## Methodology

#### Introduction

This dataset was developed in order to address the lack of complete and transversal information about green innovation and the missing global mapping of the evolution of green technologies. On the side of the technologies, we provide an overview of their development, knowledge base and life cycle. We also offer countries' contribution to green innovation and an assesment of their profile. We use patent information in order to localize where green technologies are developed and its intensity is evaluated counting the number of patent families (a patent family is a set of patents which cover a similar invention and share a priority date. More information here).
We detail below the methodology used to build this dataset.
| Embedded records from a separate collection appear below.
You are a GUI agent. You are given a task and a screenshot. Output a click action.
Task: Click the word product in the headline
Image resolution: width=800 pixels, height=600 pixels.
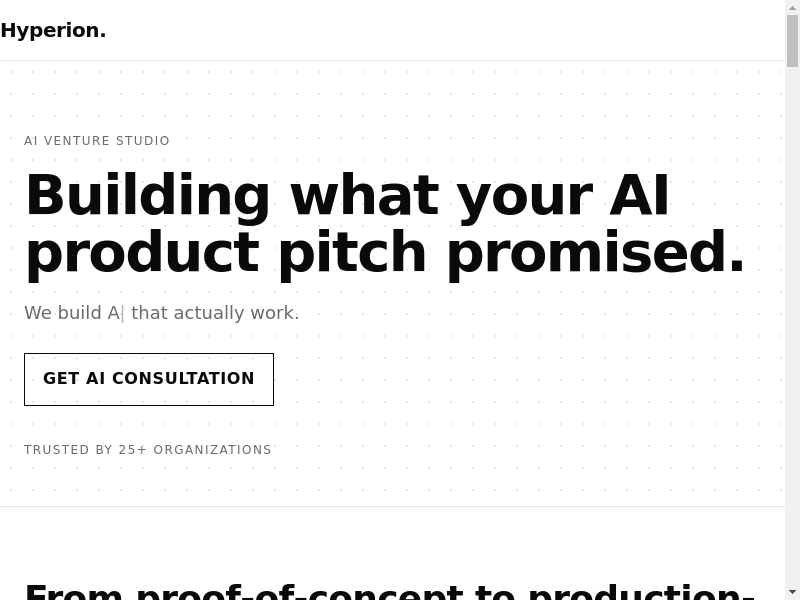coord(141,252)
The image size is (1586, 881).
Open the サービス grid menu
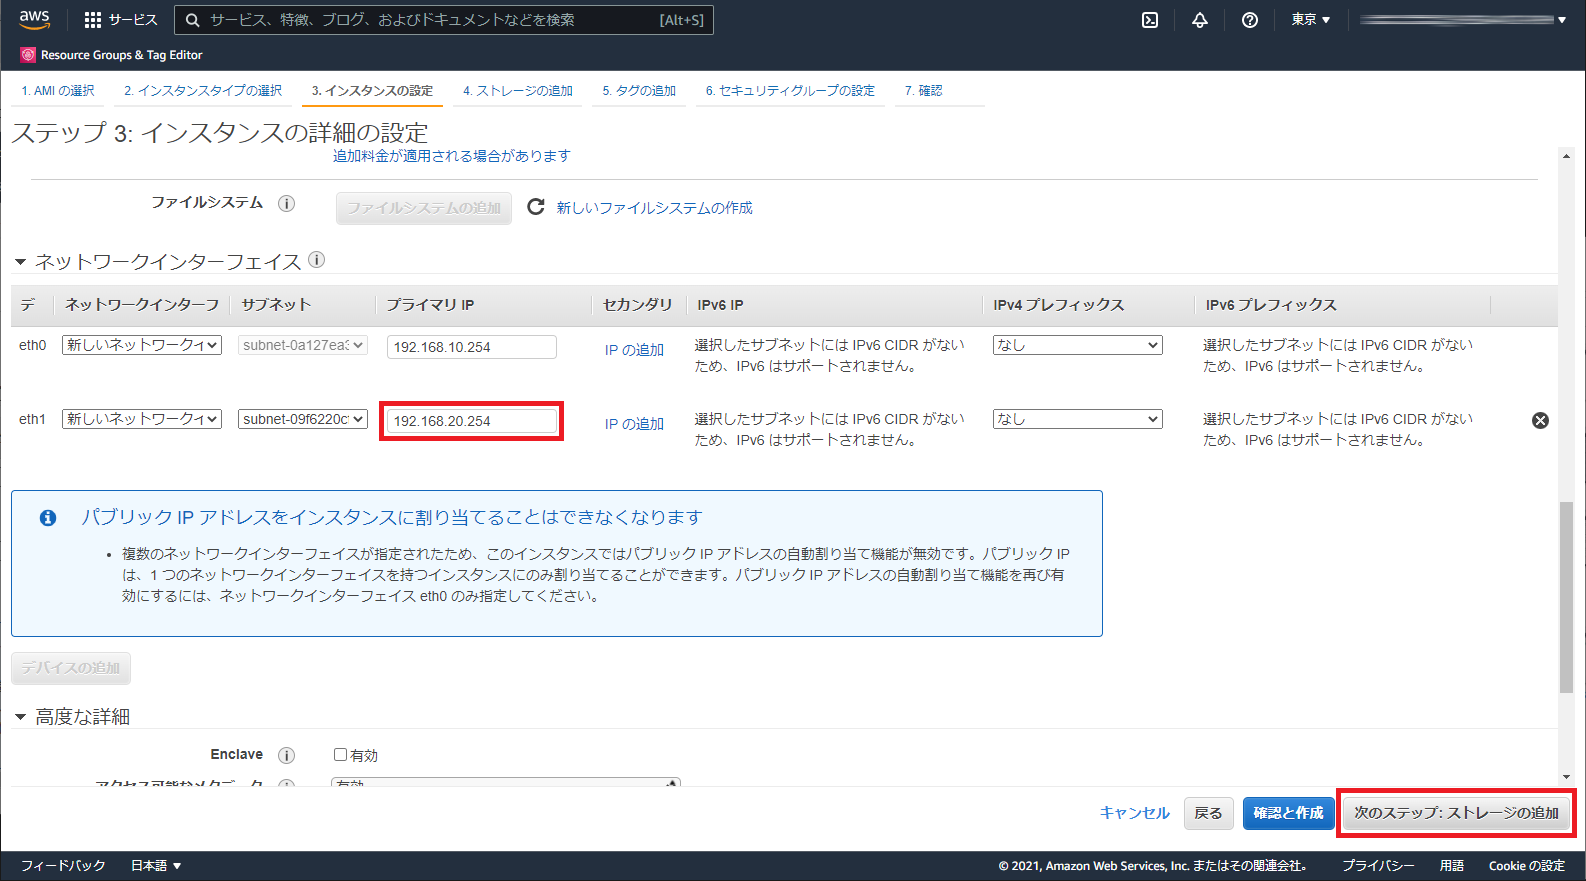121,20
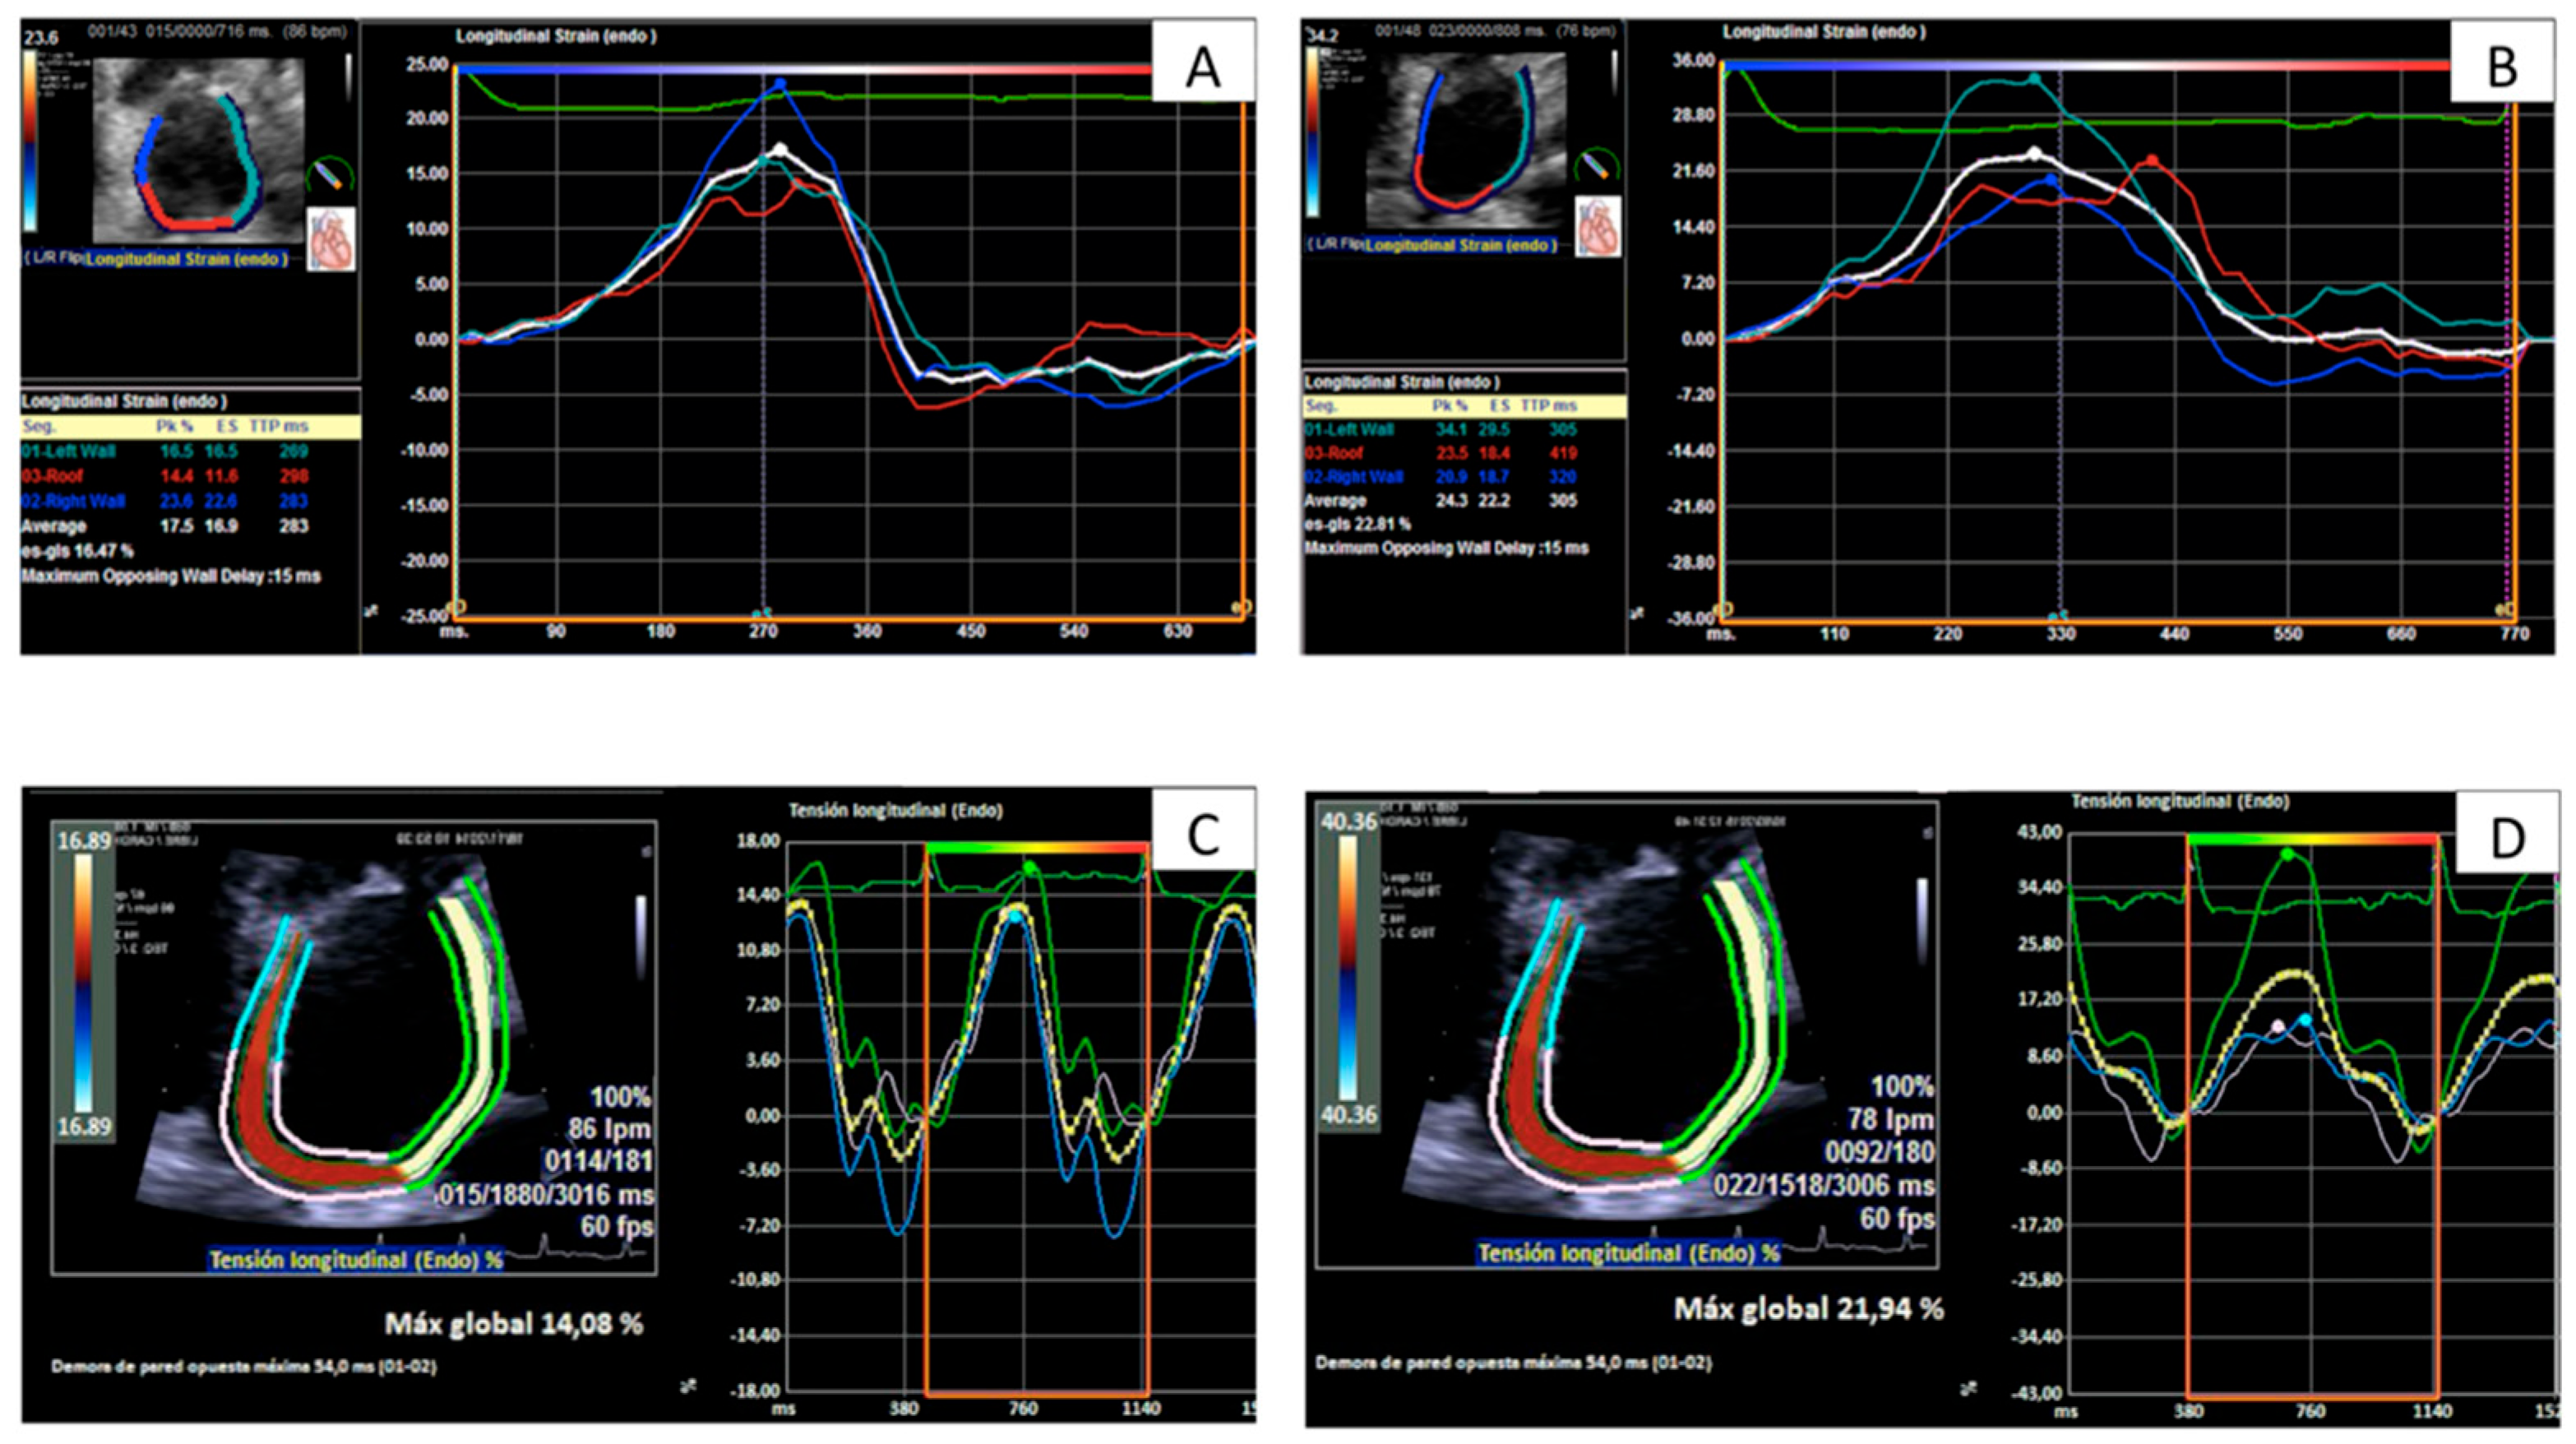Click the axis scale icon beside panel B's -36.00
Viewport: 2576px width, 1444px height.
(1637, 613)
#### Patent identification

In order to obtain information on patents, we use PATSTAT 2016a database, published by the European Patent Office. Patents are considered as environment-related according to the ENV-TECH classification developed by the Organisation for Economic Co-operation and Development (OECD). The ENV-TECH classification, based on the International Patent Classification (IPC) and the Collaborative Patent Classification (CPC), features eight environmental families, separated in 4 different areas:

1. Environmental management
3. Biodiversity protection and ecosystem health (mentioned but not available yet)
4. Climate Change Mitigation Technologies (CCMT)
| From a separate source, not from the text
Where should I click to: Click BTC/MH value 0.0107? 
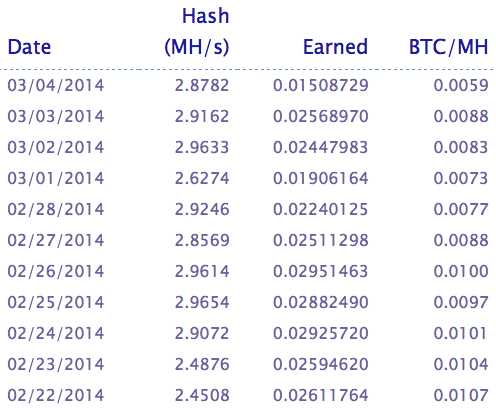(x=461, y=395)
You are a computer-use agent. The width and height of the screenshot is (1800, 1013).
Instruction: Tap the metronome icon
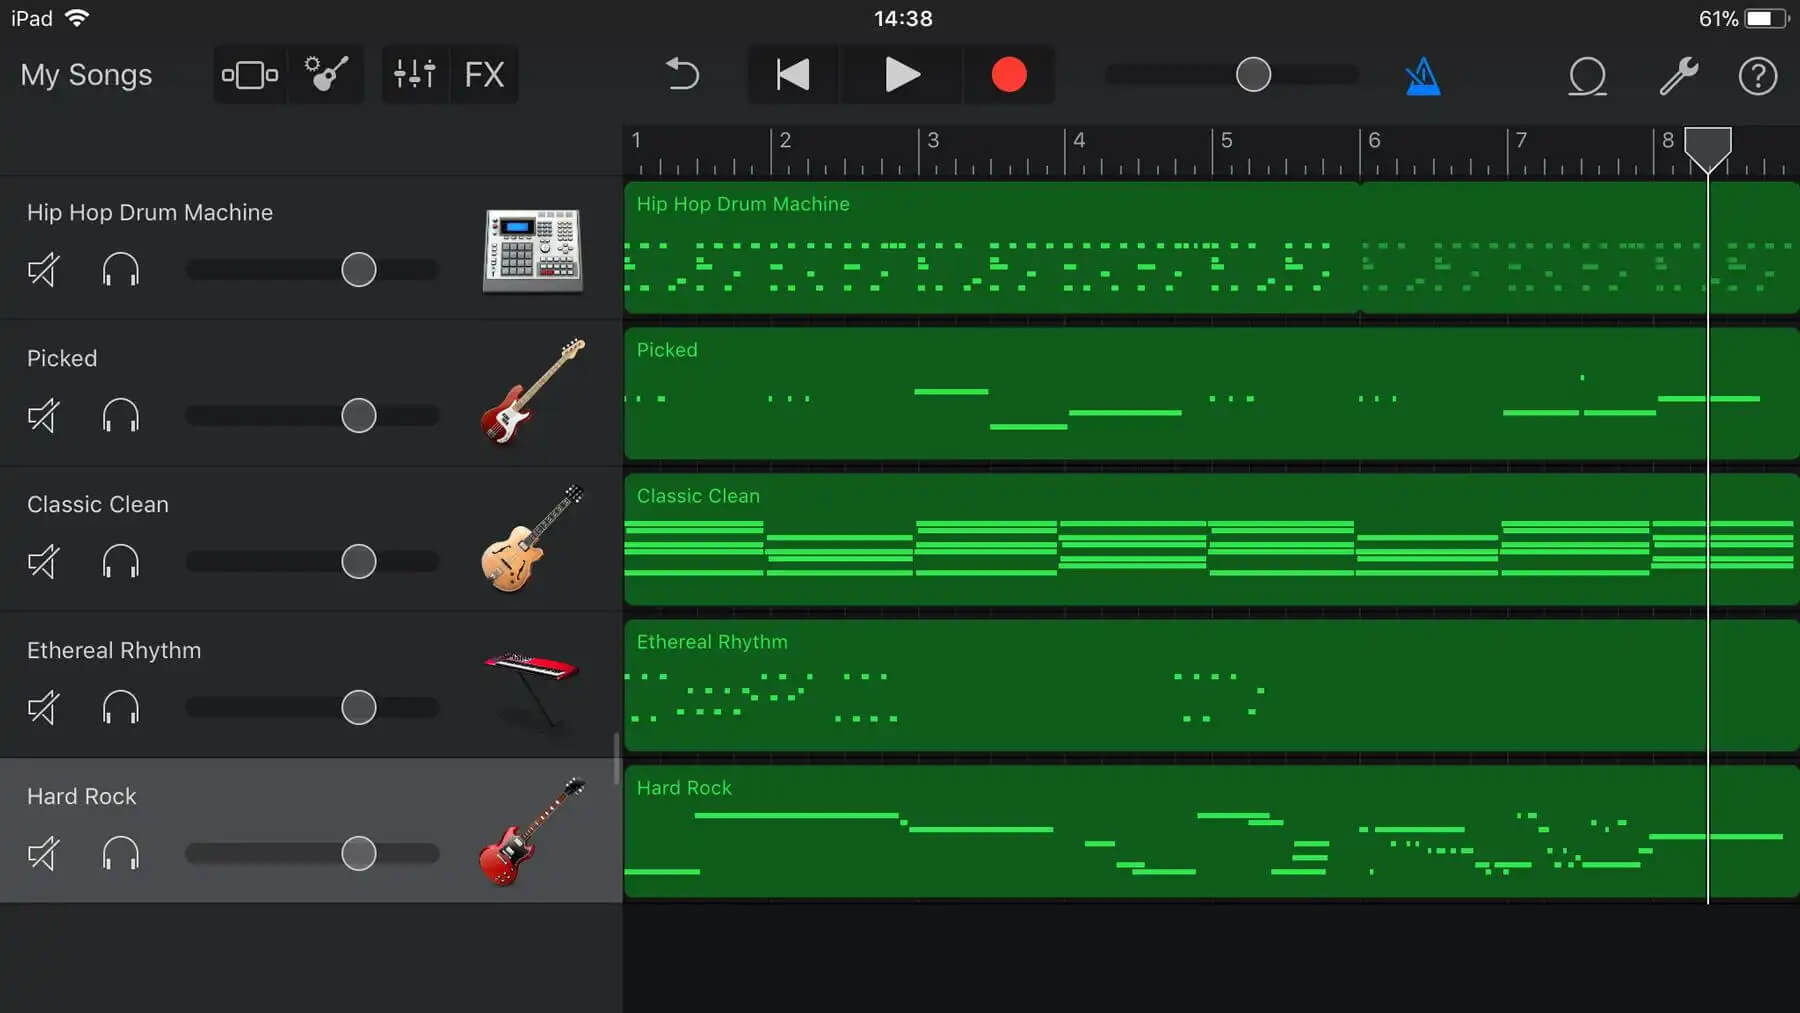[1422, 74]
ENV-TECH is a hierarchical classification, families cited above are the first level of aggregation (1 digit). Each family is divided in groups (2 digits) and sub-groups (3 digits). Not all the groups are divided into sub-groups, and 3 sub-groups include a lower level (4.6.1, 8.2.5 and 9.1.2).

###### Time frame and data aggregation

PATSTAT contains patent information from the 18th century to 2016 as its name indicates. But patenting activity in environment-related technologies really started in the 70s, that is why we choose 1970 as the start year of the dataset. For its end year, we had to consider the presence of a constant backlog of applications that have been filed but not yet examined and, for this reason, not yet added to the database. The delay between filing and inclusion into PATSTAT varies depending on the patent office that received the application, which can be for example of almost 40 months at the US Patent and Trademark Office. The trade-off between having fresh data and taking into account this backlog leads us to consider 2010 as the end date of this dataset.
On the other hand, as explained before, ENV-TECH is a hierarchical classification with 4 levels (from 1 to 4 digits). To remain comparable between them, we should use the same level for all the green technologies; we can not compare a 2-digits ENV-TECH class with a 4-digits one, the latter being much more specific. 4-digits classes are used only in two cases, they can not be our choice to define green technologies. On the other side, 1-digit categories are too broad to capture fine-grained technologies. That is why we decided to consider ENV-TECH 2 digits level as our level of analysis.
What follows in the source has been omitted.